Holiday Villas are a great way to enjoy a holiday away from the crowds with your own space, self-catering, eating when you wish and what you wish.
The industry has evolved in the last twenty years, when we first started letting, to find guests was by word of mouth by family and friends, or an advert in the classified columns of newspapers.
Originally it was very friendly and we were happy to be the Host to our visitors in a sociable but professional way. Living next door to our holiday home we were able to entertain guests with a glass or two in the evening.
We would also be invited to join them at dinner, especially when it was their last evening and as a way of saying ‘goodbye.’ They would say “Thank you, for allowing us to use your lovely home,” often with some small present, a bunch of flowers, maybe a vase or a funny sign to hang on the wall. To this day such items are littered around the property.

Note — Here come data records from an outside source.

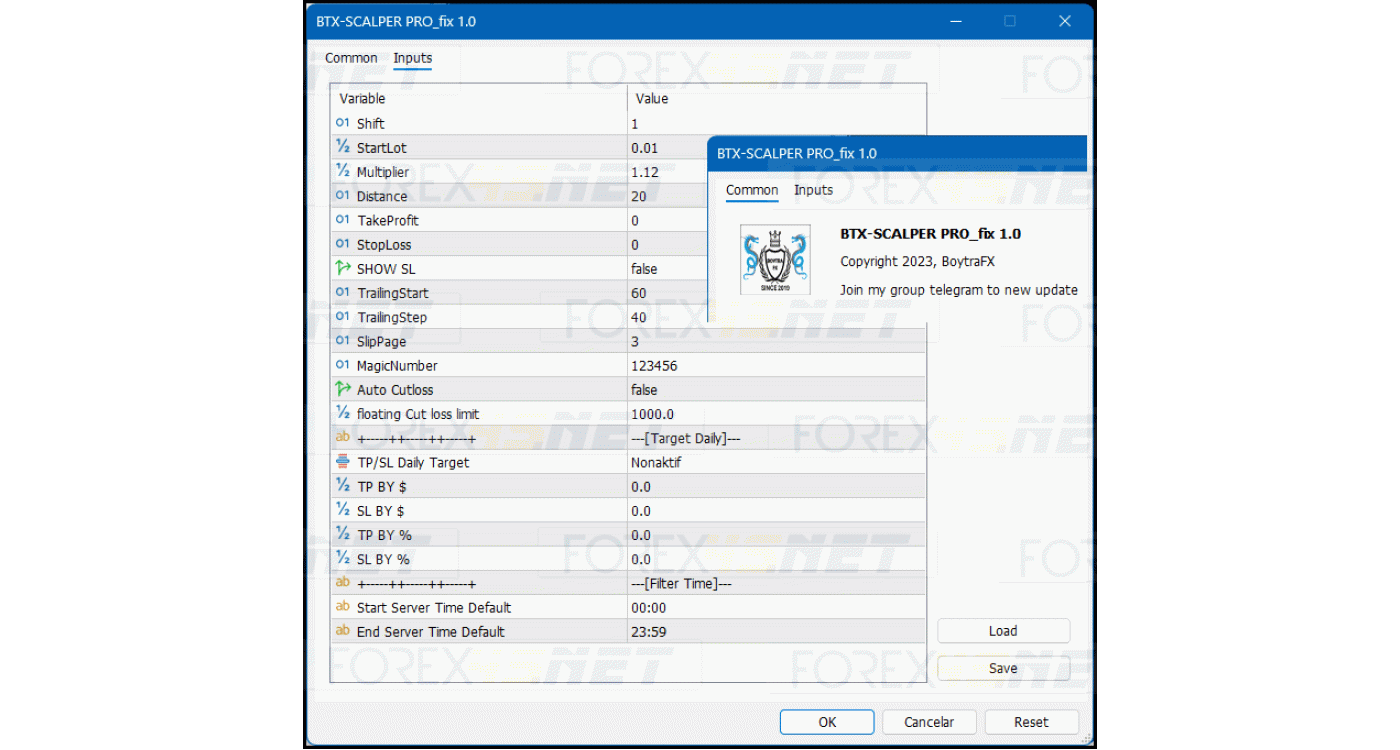Click the Reset button

[x=1031, y=722]
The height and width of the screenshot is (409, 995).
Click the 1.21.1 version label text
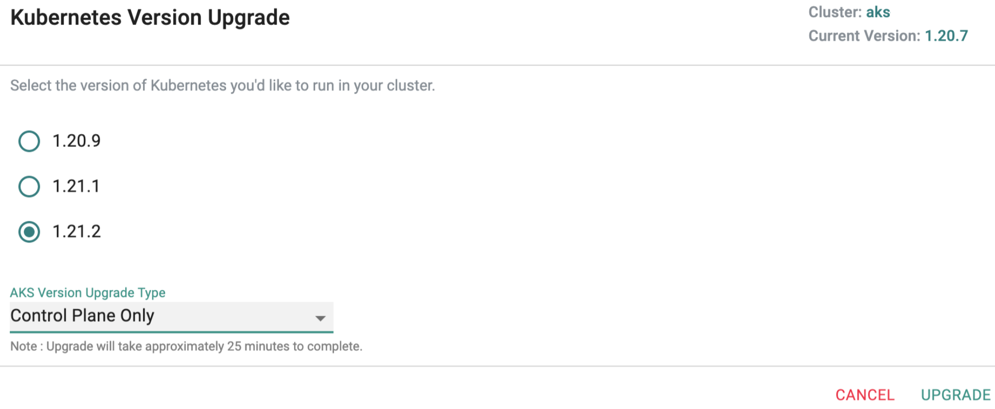76,186
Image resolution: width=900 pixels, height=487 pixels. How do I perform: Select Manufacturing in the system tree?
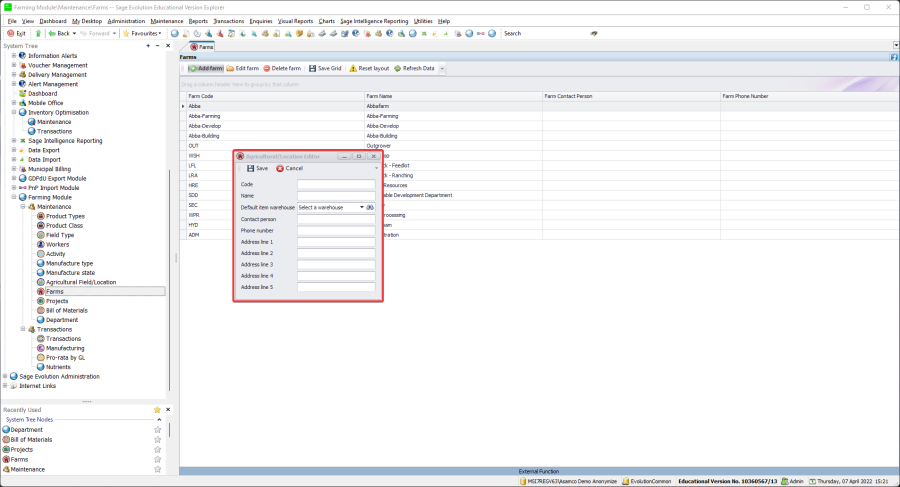point(63,348)
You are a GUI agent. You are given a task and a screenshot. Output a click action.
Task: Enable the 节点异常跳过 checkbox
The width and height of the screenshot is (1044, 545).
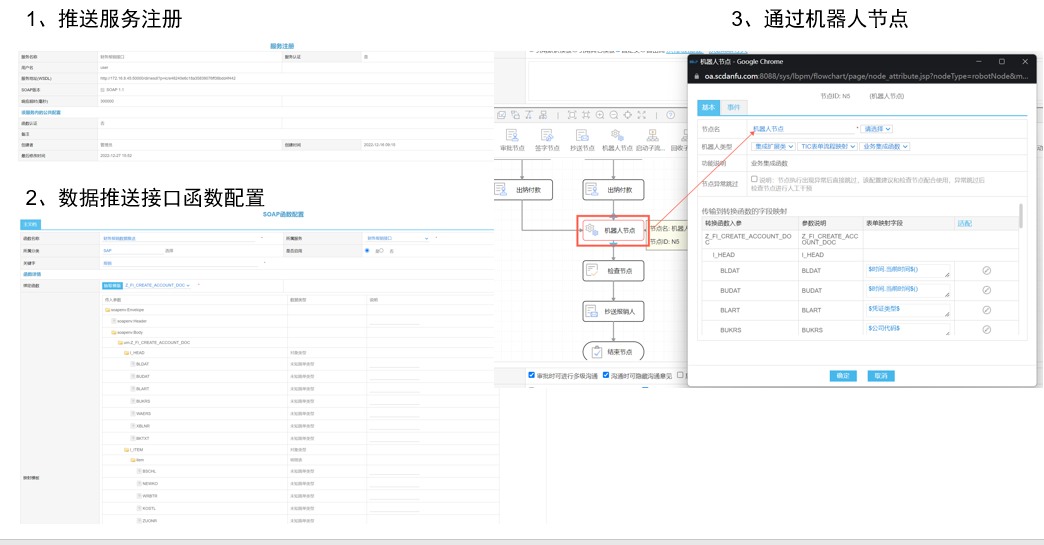(754, 179)
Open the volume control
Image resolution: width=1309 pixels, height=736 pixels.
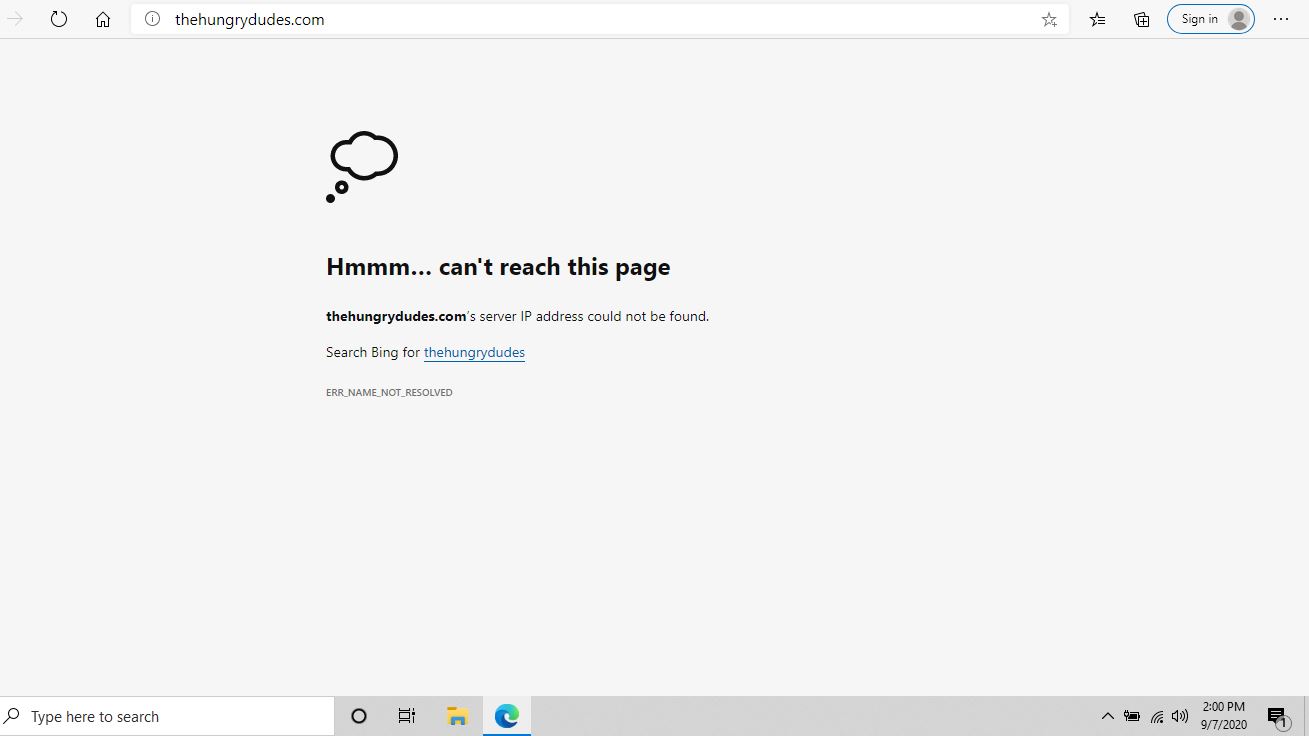tap(1180, 716)
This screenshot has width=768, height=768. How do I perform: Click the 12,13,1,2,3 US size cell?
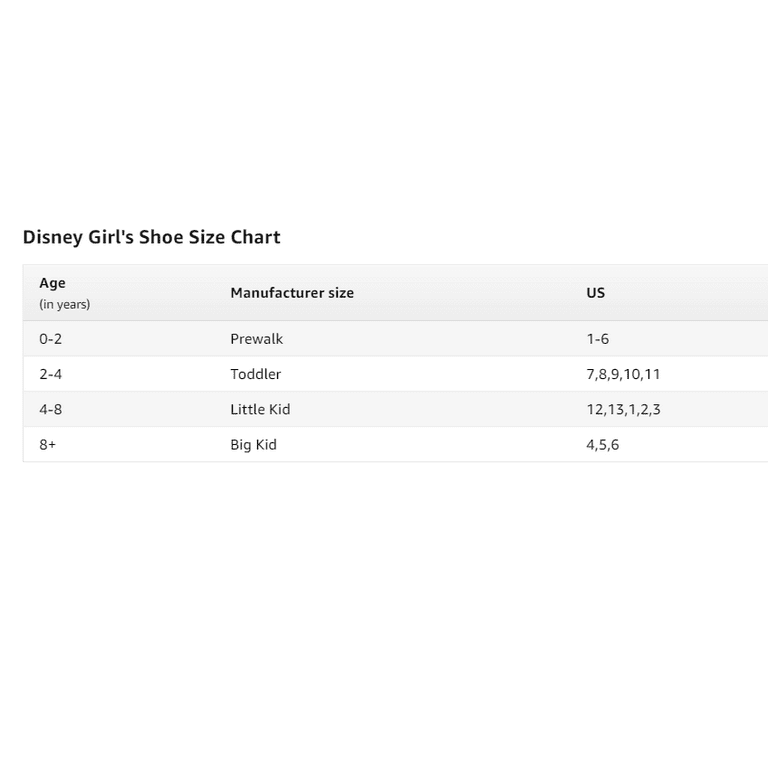pyautogui.click(x=623, y=409)
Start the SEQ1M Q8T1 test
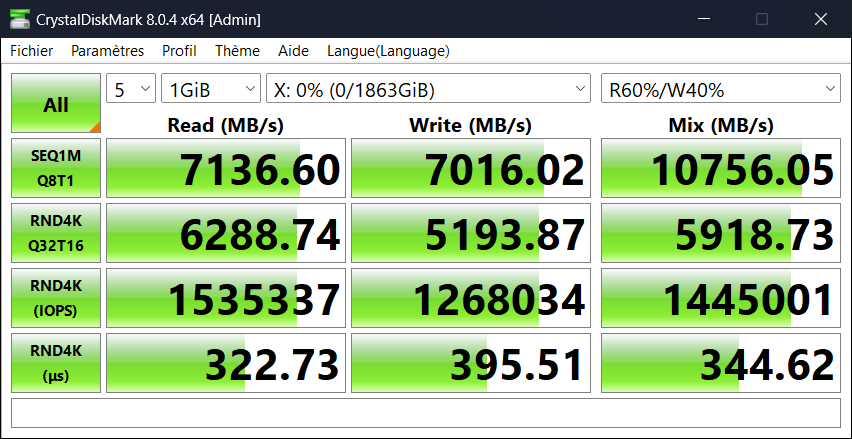The image size is (852, 439). pyautogui.click(x=56, y=168)
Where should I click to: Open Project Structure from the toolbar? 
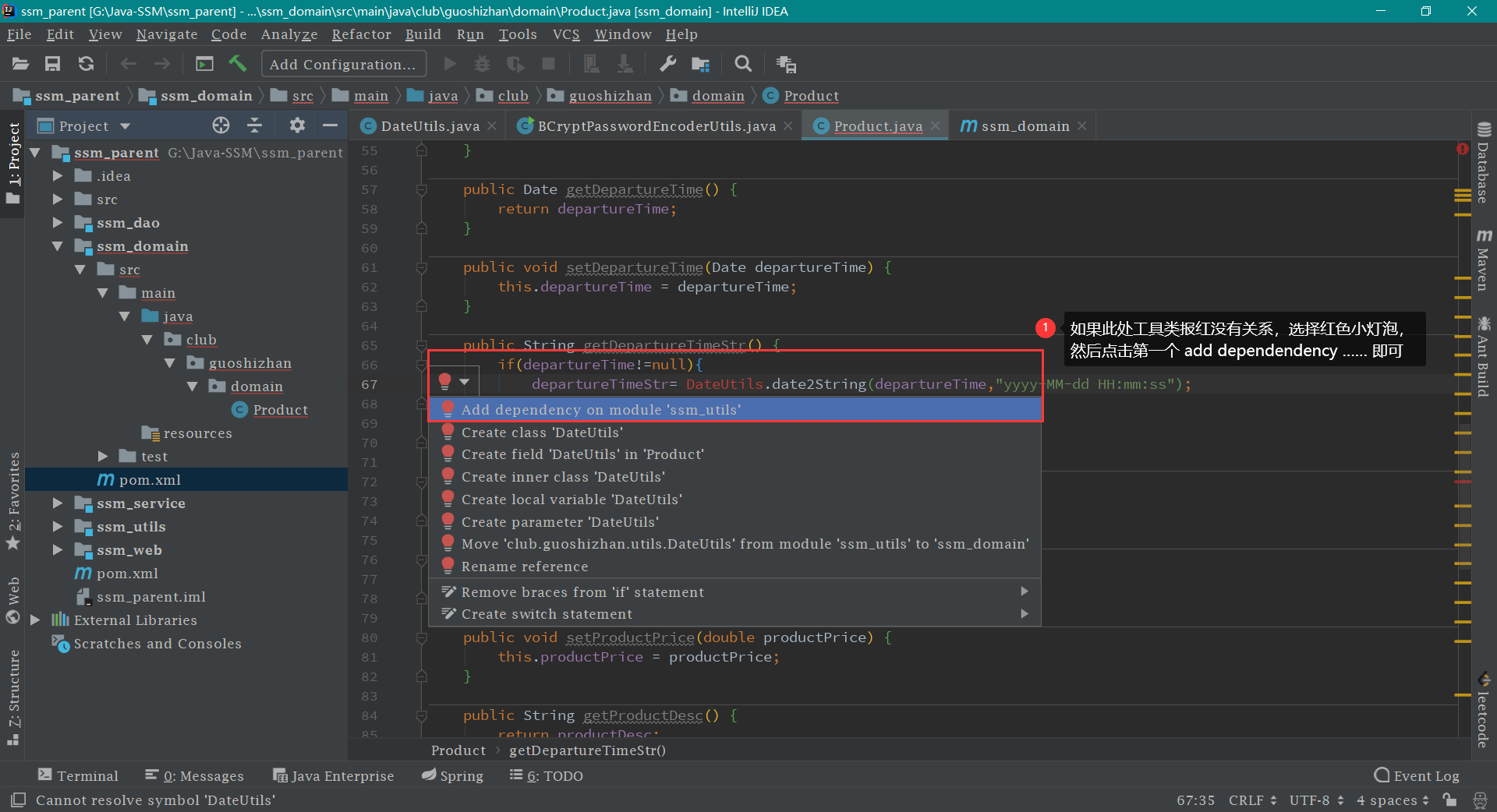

Also, likewise if we had a special occasion to celebrate, we would invite them along.
‘Holiday Lettings’ was the first agent we agreed for them to sell the delights of our holiday home, for a percentage fee. (They are now part of TripAdvisor). It certainly removed the problem of looking for clients, because that is what they had become – clients/visitors not guests!
I think there are a number of reasons which changed the attitude of people visiting. There was now the requirement of the agent selling the service to ensure everything in the property (our holiday home) was up to standard and asking the people visiting if it was.
If you ask people to look for faults, they will find something no matter how small.
Another reason the television series ‘Four in a Bed’ and similar programmes , all teaching visitors to look for faults like ‘has the top of the tall cupboard been dusted.’
The difference, instead of a friendly family home people were borrowing, they now looked on it as if it was a hotel conglomerate with masses of back up facilities and no personality.
Then came along ‘Booking.com.’ Sleek and computer controlled. They are very effective at selling space. We became very busy through their efforts but there was a downside.
Booking.com on receiving a booking confirm to the client it is booked before we have been advised of it. The agreement with them is once they have accepted it, we cannot change what they have agreed, without a harsh penalty.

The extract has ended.